Since $R$ is a UFD, we can say that $D^{-1}$ is the set of elements whose prime factor decomposition contains only primes appearing in the prime factor decomposition of an element of $D$.
Something should be noted more generally. I'll not assume that $R$ is a domain; when writing $a/b$, the hypothesis that $b\in D$ will be implicit.
If $a/b\in D^{-1}R$ is invertible, then $(a/b)(c/d)=1/1$ for some $c/d\in D^{-1}R$. Thus, for some $z\in D$, we have
$$
acz=bdz
$$
so that $a\in\hat{D}$ (same definition as before), because $bdz\in D$.

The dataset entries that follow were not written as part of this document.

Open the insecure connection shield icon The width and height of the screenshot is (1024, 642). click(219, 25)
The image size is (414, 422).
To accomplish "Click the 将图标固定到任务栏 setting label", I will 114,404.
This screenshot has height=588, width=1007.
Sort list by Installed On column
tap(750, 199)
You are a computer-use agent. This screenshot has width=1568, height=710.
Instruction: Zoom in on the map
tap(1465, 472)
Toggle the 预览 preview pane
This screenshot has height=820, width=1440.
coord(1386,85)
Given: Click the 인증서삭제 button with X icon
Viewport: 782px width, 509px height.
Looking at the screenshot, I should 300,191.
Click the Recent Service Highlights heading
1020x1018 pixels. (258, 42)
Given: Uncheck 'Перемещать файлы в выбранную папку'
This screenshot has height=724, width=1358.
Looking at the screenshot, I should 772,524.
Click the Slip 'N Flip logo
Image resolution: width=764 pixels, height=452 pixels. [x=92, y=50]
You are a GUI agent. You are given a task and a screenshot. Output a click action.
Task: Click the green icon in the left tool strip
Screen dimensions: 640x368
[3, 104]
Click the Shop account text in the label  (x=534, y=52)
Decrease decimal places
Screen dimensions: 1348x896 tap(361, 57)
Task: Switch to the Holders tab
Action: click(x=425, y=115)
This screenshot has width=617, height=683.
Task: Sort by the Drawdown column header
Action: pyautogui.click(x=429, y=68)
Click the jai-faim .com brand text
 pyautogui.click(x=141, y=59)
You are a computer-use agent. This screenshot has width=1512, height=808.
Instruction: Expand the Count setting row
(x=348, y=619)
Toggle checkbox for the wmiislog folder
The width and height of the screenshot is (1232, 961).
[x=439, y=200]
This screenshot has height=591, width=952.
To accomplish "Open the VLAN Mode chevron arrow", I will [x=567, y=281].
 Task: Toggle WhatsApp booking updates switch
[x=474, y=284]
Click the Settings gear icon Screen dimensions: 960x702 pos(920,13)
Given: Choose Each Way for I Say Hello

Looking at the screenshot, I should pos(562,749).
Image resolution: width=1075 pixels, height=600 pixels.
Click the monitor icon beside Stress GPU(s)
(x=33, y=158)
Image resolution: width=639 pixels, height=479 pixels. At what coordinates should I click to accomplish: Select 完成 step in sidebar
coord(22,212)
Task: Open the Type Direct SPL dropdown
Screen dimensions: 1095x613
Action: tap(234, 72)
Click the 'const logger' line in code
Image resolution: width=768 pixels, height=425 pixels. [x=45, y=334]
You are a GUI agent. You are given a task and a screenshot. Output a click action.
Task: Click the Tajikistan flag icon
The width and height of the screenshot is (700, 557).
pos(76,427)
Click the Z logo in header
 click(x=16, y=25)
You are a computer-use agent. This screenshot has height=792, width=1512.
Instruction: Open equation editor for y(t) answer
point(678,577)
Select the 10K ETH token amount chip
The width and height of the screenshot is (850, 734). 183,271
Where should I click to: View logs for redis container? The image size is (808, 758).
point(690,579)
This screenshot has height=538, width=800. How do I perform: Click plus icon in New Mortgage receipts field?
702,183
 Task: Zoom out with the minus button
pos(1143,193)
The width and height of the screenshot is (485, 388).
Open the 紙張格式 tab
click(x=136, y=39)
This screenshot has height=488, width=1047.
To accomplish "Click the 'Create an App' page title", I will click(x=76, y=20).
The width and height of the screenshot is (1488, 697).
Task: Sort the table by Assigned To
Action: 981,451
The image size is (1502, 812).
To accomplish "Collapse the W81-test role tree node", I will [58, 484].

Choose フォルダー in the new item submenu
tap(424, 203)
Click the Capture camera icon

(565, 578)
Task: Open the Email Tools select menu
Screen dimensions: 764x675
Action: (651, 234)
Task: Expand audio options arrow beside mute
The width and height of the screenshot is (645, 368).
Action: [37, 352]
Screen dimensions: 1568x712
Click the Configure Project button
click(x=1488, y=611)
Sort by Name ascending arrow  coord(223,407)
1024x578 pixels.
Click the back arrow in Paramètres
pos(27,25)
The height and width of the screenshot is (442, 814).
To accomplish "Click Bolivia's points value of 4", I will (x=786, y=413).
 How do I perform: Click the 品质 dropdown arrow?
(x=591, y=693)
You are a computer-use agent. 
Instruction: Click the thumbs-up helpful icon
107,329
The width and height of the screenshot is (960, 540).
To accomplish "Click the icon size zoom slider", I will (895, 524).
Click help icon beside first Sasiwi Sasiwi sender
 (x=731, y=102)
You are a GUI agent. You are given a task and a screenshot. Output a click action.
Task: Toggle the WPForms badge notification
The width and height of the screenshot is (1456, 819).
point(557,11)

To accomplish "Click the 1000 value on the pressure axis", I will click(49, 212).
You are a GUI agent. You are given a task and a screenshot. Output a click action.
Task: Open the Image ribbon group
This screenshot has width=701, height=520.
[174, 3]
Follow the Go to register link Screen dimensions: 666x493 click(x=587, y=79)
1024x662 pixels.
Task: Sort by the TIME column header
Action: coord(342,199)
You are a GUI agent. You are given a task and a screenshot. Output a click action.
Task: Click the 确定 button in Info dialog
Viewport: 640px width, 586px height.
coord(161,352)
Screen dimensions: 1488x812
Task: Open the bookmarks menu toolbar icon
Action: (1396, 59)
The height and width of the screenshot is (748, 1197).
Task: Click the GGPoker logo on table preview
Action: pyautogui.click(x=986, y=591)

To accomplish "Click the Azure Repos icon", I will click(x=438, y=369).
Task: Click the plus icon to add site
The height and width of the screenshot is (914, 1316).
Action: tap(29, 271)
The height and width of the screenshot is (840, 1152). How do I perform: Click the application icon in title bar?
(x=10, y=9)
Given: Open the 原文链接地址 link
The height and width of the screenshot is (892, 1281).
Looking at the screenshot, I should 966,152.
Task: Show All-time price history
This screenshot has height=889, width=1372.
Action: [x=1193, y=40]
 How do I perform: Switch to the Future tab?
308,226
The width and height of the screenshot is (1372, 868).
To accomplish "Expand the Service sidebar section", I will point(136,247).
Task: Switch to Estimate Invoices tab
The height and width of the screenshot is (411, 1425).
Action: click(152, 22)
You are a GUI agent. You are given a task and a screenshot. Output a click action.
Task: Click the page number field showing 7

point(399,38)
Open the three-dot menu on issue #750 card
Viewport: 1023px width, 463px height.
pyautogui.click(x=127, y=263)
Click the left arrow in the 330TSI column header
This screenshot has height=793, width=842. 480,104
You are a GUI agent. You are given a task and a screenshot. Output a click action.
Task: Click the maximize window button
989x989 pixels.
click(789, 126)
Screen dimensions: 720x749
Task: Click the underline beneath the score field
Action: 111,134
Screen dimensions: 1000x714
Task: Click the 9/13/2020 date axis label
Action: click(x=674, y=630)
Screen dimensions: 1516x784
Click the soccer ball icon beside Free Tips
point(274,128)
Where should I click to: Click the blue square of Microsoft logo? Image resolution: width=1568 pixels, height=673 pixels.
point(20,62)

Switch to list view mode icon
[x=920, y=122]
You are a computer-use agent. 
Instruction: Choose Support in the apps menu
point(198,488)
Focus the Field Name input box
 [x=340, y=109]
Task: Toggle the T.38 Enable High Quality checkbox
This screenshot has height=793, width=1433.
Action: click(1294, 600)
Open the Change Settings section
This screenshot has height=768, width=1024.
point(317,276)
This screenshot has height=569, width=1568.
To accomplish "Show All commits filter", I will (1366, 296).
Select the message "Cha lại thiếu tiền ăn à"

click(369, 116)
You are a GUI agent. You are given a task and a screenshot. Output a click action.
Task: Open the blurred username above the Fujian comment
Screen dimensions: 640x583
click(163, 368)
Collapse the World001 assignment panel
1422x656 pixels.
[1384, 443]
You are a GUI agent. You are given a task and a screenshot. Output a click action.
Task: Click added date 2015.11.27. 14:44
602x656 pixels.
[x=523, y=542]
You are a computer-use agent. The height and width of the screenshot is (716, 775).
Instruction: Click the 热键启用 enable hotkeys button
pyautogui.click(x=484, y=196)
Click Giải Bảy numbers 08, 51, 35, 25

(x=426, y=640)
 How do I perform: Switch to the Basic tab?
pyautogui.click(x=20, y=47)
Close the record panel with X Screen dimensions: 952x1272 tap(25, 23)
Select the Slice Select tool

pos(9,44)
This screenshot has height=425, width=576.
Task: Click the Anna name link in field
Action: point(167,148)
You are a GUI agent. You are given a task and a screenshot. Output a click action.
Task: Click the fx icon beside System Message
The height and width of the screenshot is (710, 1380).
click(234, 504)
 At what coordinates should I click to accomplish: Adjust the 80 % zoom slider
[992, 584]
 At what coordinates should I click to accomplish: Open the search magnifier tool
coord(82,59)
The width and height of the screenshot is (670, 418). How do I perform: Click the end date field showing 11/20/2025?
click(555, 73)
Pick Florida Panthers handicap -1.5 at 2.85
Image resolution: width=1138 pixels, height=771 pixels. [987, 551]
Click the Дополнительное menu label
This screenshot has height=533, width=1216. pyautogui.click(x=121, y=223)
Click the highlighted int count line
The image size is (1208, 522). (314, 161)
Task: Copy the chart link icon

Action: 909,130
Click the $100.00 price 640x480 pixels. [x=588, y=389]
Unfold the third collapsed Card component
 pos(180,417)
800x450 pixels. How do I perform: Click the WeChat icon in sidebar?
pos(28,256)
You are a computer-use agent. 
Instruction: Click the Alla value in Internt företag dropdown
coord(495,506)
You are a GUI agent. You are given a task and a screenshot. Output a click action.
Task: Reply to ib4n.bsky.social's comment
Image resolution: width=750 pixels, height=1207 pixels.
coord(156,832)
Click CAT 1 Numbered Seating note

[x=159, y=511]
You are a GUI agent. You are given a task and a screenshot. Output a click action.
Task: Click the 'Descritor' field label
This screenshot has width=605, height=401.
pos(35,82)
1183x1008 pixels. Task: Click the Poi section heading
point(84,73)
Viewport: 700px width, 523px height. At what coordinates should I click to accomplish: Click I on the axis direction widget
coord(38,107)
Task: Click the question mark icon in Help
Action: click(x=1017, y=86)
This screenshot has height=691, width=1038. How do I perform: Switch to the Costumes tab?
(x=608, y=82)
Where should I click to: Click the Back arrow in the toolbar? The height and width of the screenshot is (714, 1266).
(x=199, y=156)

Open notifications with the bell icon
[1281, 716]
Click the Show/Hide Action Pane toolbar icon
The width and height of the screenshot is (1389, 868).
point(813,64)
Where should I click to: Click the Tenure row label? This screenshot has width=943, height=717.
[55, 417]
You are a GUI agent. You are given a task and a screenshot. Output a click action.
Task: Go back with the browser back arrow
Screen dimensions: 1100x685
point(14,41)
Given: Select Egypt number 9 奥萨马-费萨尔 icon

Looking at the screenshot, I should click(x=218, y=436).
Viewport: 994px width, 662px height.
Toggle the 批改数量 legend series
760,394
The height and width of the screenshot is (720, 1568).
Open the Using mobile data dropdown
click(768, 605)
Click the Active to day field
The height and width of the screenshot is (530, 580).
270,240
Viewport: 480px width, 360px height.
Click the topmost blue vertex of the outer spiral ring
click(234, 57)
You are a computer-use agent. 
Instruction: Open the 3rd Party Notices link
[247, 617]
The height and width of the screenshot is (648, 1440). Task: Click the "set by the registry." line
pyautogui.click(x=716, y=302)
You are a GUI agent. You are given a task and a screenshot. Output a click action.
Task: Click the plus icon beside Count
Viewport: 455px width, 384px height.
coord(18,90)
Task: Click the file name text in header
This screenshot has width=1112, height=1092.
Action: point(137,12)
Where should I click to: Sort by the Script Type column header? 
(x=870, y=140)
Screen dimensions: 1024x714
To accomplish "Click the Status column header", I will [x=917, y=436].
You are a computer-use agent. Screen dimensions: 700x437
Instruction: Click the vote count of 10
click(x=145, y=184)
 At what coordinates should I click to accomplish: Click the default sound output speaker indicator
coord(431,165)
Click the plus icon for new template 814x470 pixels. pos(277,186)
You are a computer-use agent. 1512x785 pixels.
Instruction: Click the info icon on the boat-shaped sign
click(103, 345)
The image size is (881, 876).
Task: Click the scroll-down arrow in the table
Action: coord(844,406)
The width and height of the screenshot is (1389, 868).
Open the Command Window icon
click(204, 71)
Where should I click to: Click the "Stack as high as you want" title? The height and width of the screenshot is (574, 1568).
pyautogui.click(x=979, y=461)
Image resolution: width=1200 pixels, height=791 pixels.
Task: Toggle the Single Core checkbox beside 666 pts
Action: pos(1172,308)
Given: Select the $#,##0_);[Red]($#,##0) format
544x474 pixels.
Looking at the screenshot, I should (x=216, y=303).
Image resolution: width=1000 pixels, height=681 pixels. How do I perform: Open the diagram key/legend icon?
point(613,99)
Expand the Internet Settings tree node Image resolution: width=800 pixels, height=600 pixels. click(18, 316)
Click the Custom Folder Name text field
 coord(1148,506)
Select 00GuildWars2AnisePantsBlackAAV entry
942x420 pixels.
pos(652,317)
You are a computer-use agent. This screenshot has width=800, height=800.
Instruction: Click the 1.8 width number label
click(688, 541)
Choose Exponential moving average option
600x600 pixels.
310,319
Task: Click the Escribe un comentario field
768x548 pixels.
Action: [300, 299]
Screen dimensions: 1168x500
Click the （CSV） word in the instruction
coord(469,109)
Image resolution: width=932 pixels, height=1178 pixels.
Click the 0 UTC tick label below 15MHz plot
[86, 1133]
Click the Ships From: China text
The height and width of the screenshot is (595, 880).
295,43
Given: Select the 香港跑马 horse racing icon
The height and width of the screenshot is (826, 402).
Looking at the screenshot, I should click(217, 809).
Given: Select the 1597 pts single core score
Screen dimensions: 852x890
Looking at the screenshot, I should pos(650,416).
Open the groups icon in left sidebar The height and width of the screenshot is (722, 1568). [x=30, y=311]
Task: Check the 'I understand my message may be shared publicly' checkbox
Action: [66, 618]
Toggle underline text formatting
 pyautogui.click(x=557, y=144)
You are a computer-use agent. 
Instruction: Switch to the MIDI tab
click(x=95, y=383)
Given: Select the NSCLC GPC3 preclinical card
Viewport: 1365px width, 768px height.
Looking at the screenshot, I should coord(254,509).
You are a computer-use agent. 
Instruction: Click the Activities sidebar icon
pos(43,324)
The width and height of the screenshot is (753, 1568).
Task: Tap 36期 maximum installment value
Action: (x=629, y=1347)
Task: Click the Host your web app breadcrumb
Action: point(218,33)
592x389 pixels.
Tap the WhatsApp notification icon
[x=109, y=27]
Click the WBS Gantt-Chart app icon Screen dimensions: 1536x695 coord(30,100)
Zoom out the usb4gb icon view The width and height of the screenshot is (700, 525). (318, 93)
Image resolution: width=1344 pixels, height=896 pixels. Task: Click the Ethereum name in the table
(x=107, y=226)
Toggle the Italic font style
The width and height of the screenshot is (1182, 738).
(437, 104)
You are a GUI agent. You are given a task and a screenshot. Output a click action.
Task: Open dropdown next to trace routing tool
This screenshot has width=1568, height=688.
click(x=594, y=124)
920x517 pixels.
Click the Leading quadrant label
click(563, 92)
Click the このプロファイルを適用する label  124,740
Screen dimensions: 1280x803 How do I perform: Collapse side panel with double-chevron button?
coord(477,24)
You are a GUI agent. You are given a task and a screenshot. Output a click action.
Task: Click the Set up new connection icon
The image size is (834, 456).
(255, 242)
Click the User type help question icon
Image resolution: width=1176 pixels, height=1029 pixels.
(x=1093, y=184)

Conversely, if $a\in\hat{D}$, so $ac\in D$ for some $c\in R$, we have
$$
\frac{a}{b}\cdot\frac{bc}{ac}=\frac{1}{1}
$$
and $a/b$ is invertible for every $b\in D$.
Thus we see that the hypothesis that $R$ is a domain is completely irrelevant.
The saturation of $D$ is closed under multiplication and it's a good exercise in ring of fractions proving that
$$
D^{-1}R\cong\hat{D}^{-1}R
$$
the isomorphism being the obviously defined one. Note that the saturation of $\hat{D}$ is $\hat{D}$ itself.
So if $D$ is saturated (that is, $\hat{D}=D$), then the set of units of $D^{-1}R$ can be described easily as the set of fractions $a/b$ with $a\in D$.
An important case in which $D$ is saturated is when $D=R\setminus P$, when $P$ is a prime ideal of $R$. The proof is very simple.